# Problem to solve
Retype, exactly as written, every line from the one containing "This screenshot has width=660, height=371." through the last line of the records below, both included; skip the pictures.

-------- Source data --------

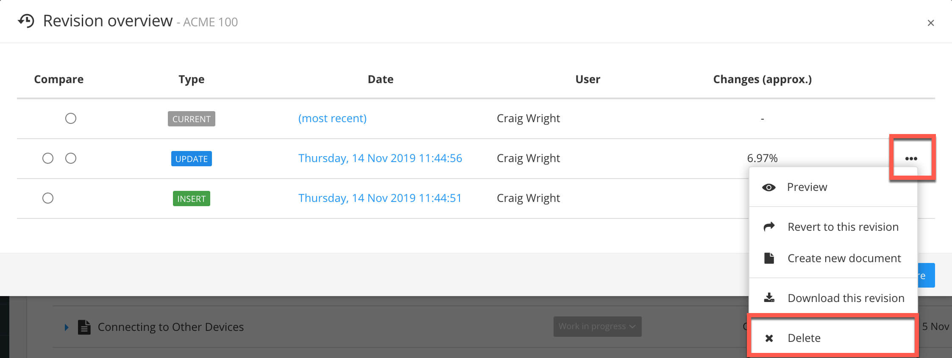Choose Revert to this revision
This screenshot has width=952, height=358.
[x=843, y=227]
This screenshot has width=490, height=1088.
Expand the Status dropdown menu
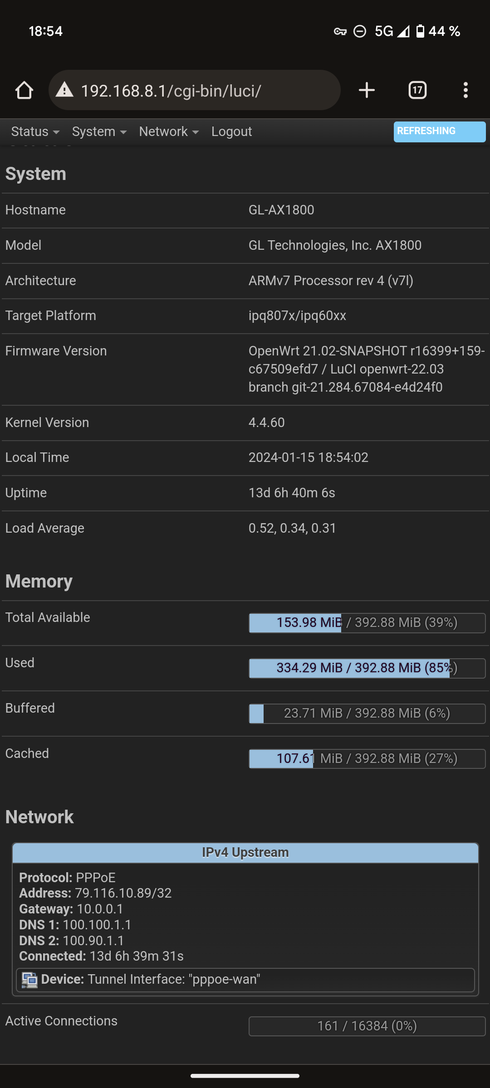pos(35,131)
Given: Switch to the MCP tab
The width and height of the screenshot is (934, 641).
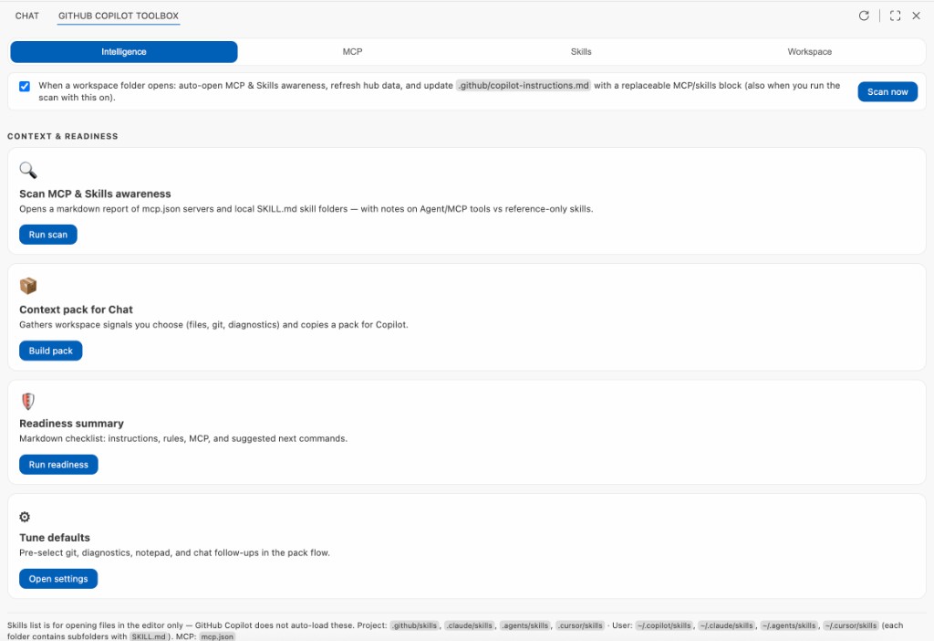Looking at the screenshot, I should pyautogui.click(x=352, y=52).
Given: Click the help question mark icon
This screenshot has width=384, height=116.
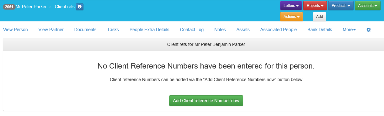Looking at the screenshot, I should tap(80, 7).
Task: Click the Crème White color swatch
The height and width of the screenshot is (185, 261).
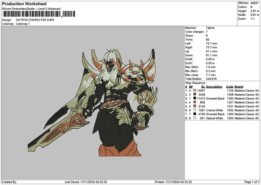Action: (x=195, y=110)
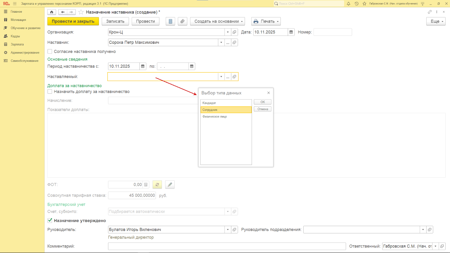The width and height of the screenshot is (450, 253).
Task: Expand the Руководитель dropdown arrow
Action: pos(228,230)
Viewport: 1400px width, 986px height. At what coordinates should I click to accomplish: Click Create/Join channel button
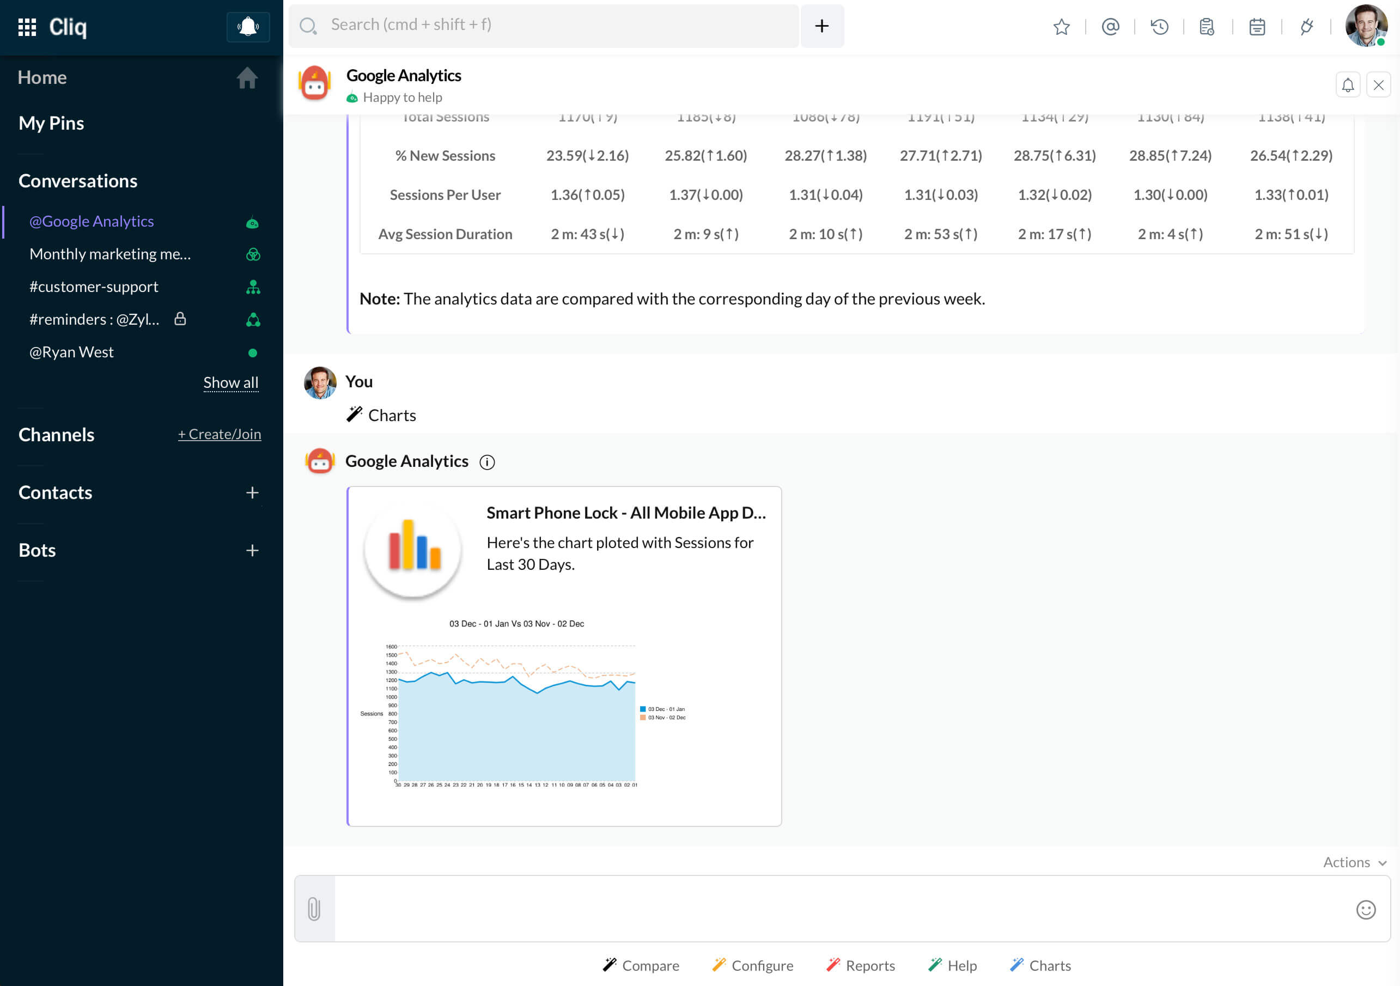pyautogui.click(x=219, y=433)
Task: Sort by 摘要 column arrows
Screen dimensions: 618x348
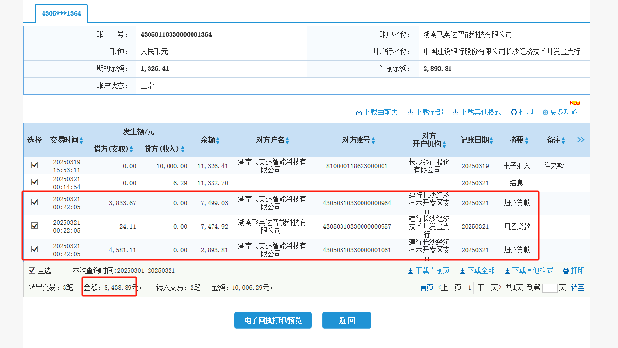Action: point(527,141)
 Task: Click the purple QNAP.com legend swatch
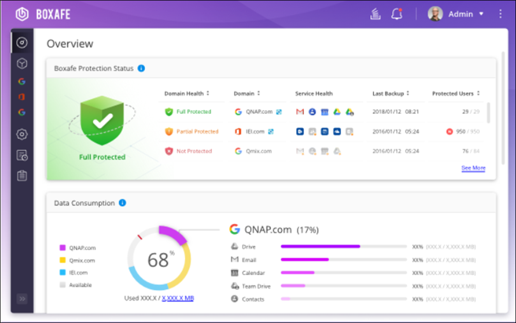62,248
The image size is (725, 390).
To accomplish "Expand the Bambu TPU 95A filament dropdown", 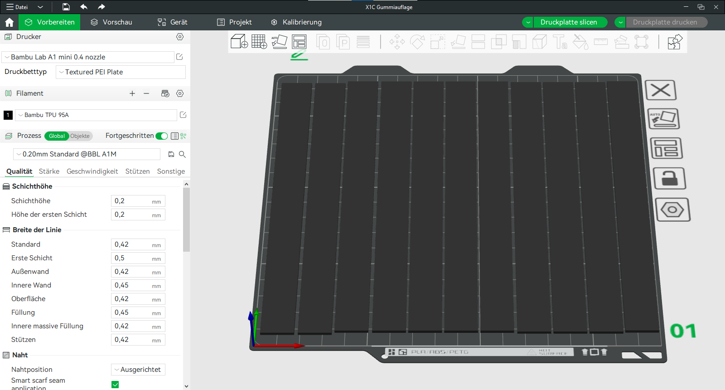I will (x=96, y=115).
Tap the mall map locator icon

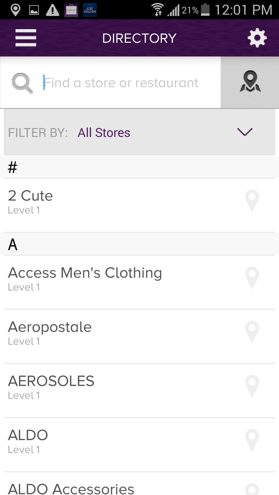coord(250,82)
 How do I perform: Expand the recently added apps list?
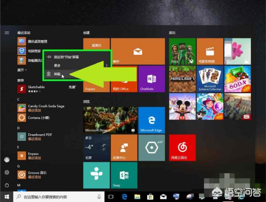tap(22, 70)
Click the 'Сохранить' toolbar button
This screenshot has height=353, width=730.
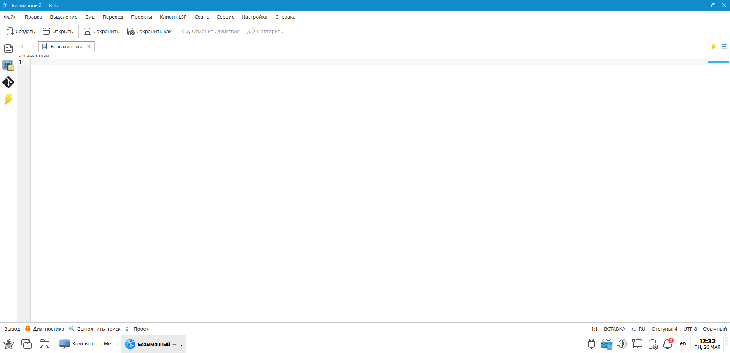coord(102,32)
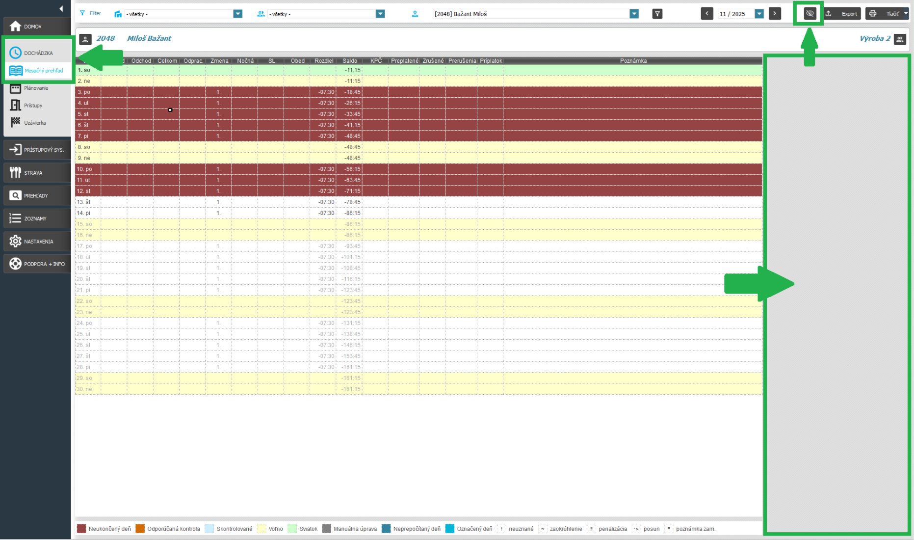Select Mesačný prehľad submenu item
Viewport: 914px width, 540px height.
[x=43, y=71]
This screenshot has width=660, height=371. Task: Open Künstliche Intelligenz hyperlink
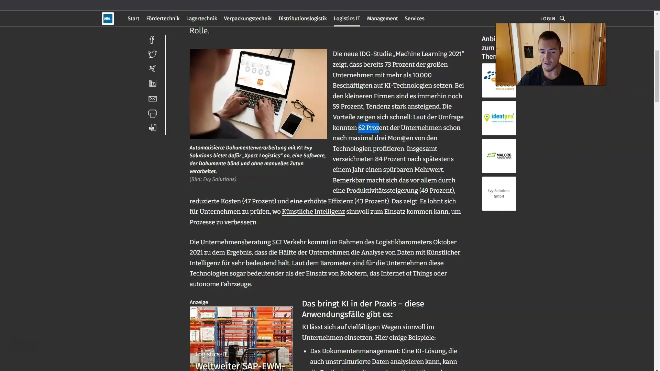pos(313,212)
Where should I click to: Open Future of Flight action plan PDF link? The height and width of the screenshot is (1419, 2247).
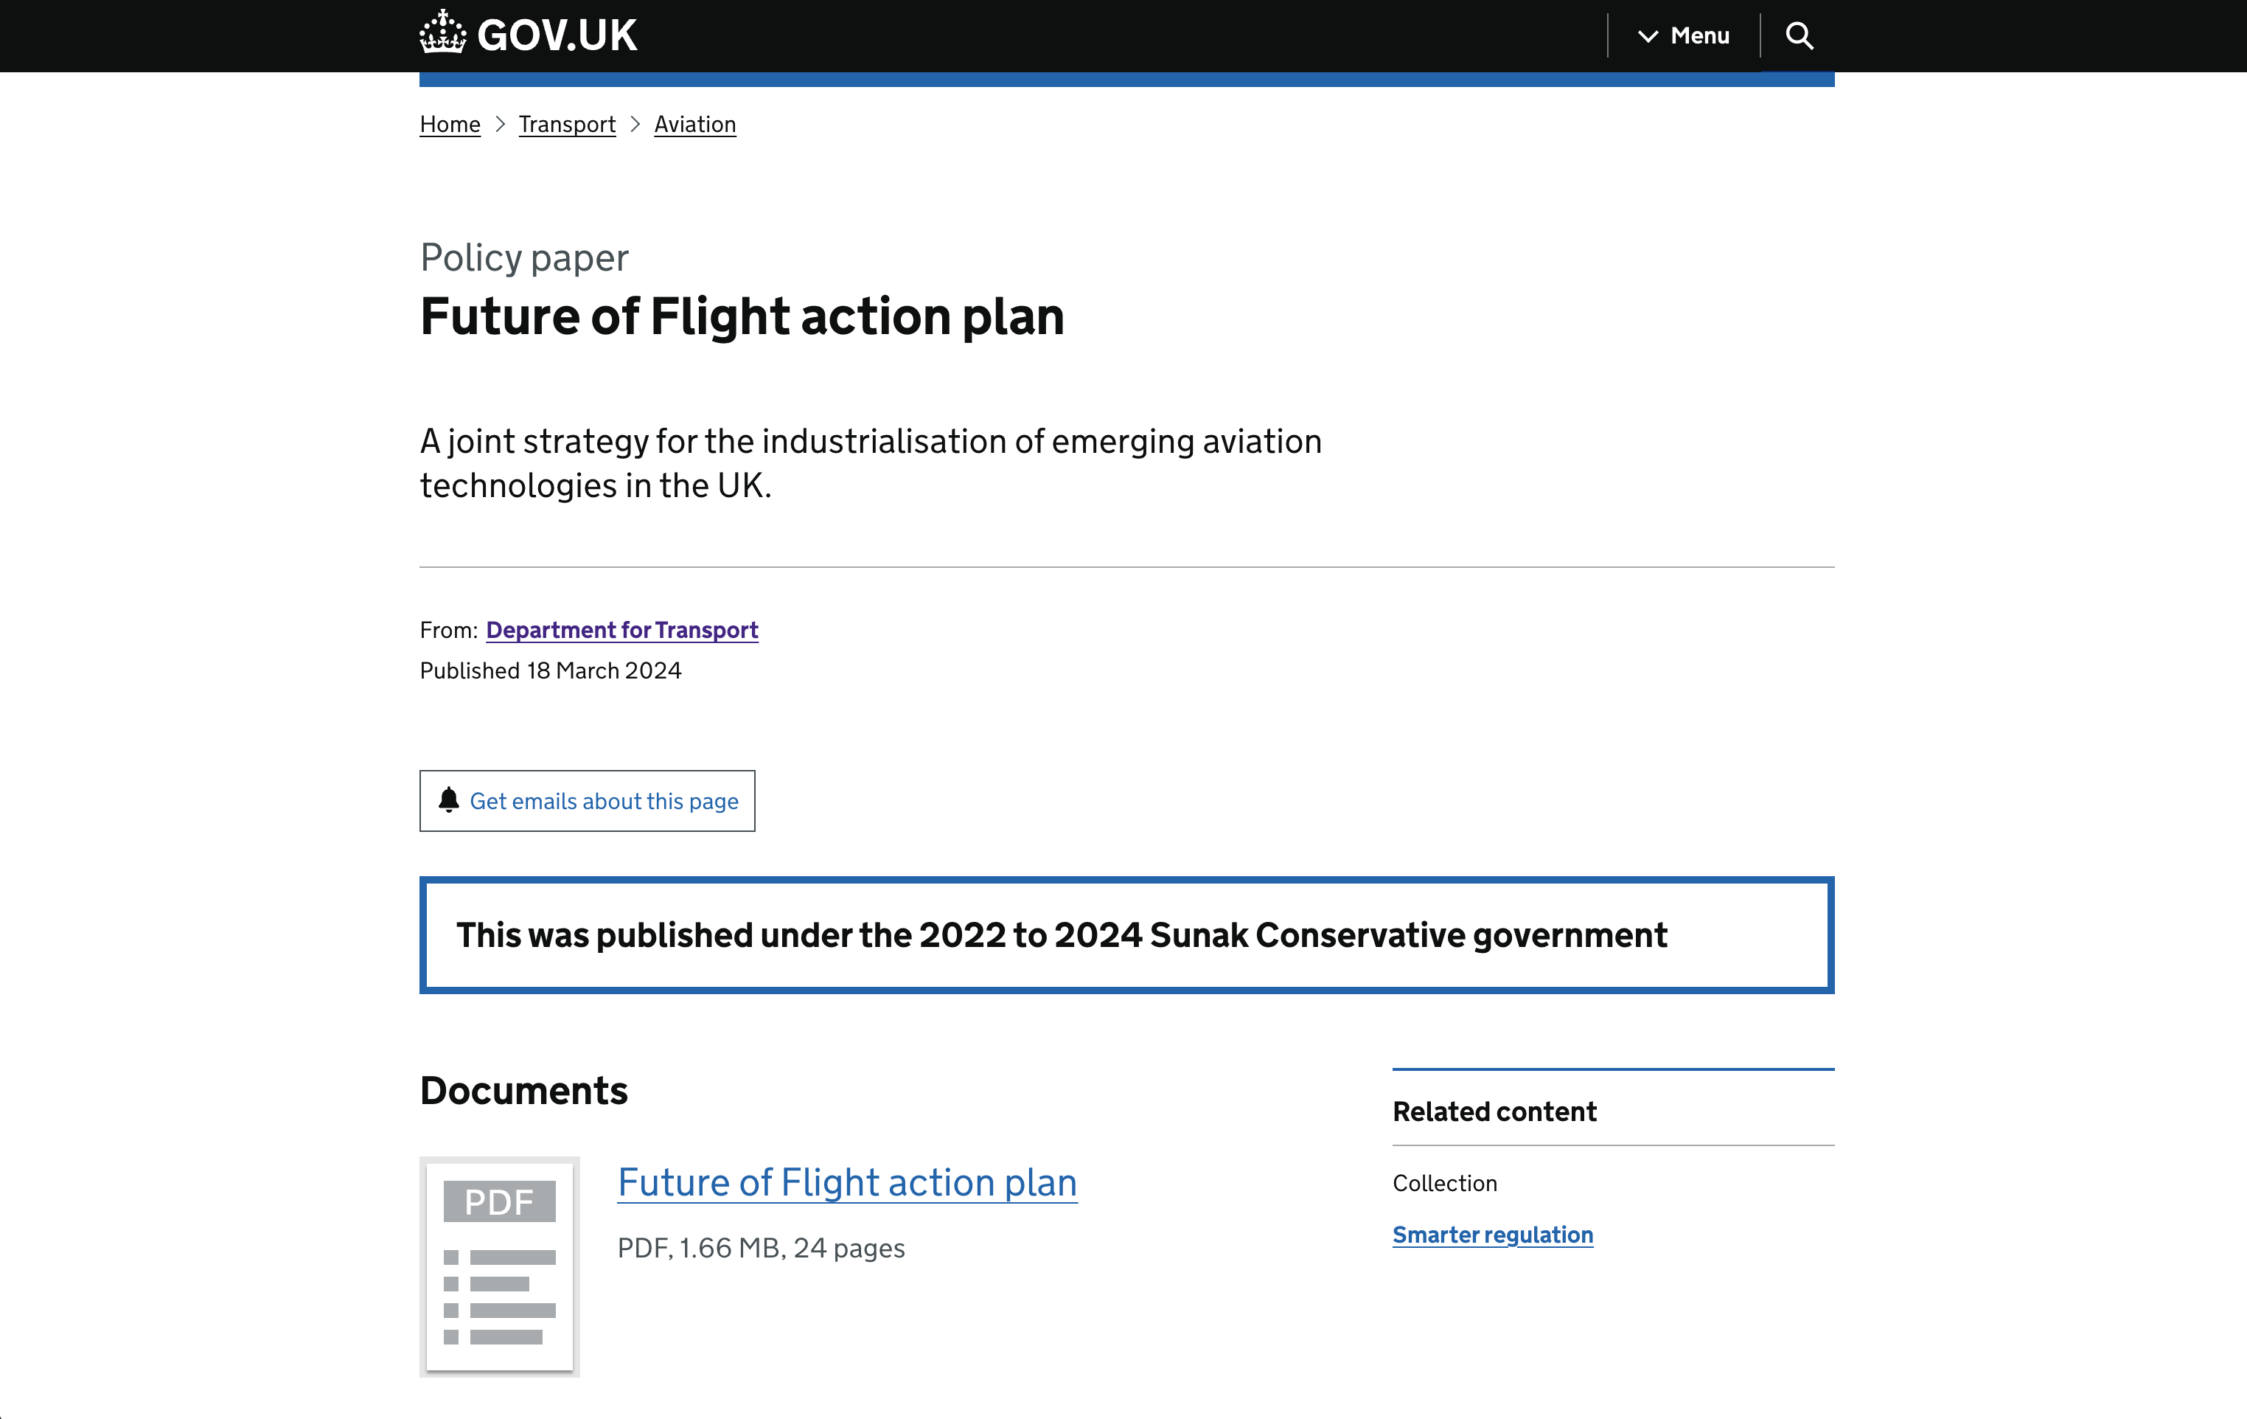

--------

# Answer for this exercise
This screenshot has width=660, height=371. Task: Open Künstliche Intelligenz hyperlink
pos(313,212)
Where should I click to: Open Future of Flight action plan PDF link? The height and width of the screenshot is (1419, 2247).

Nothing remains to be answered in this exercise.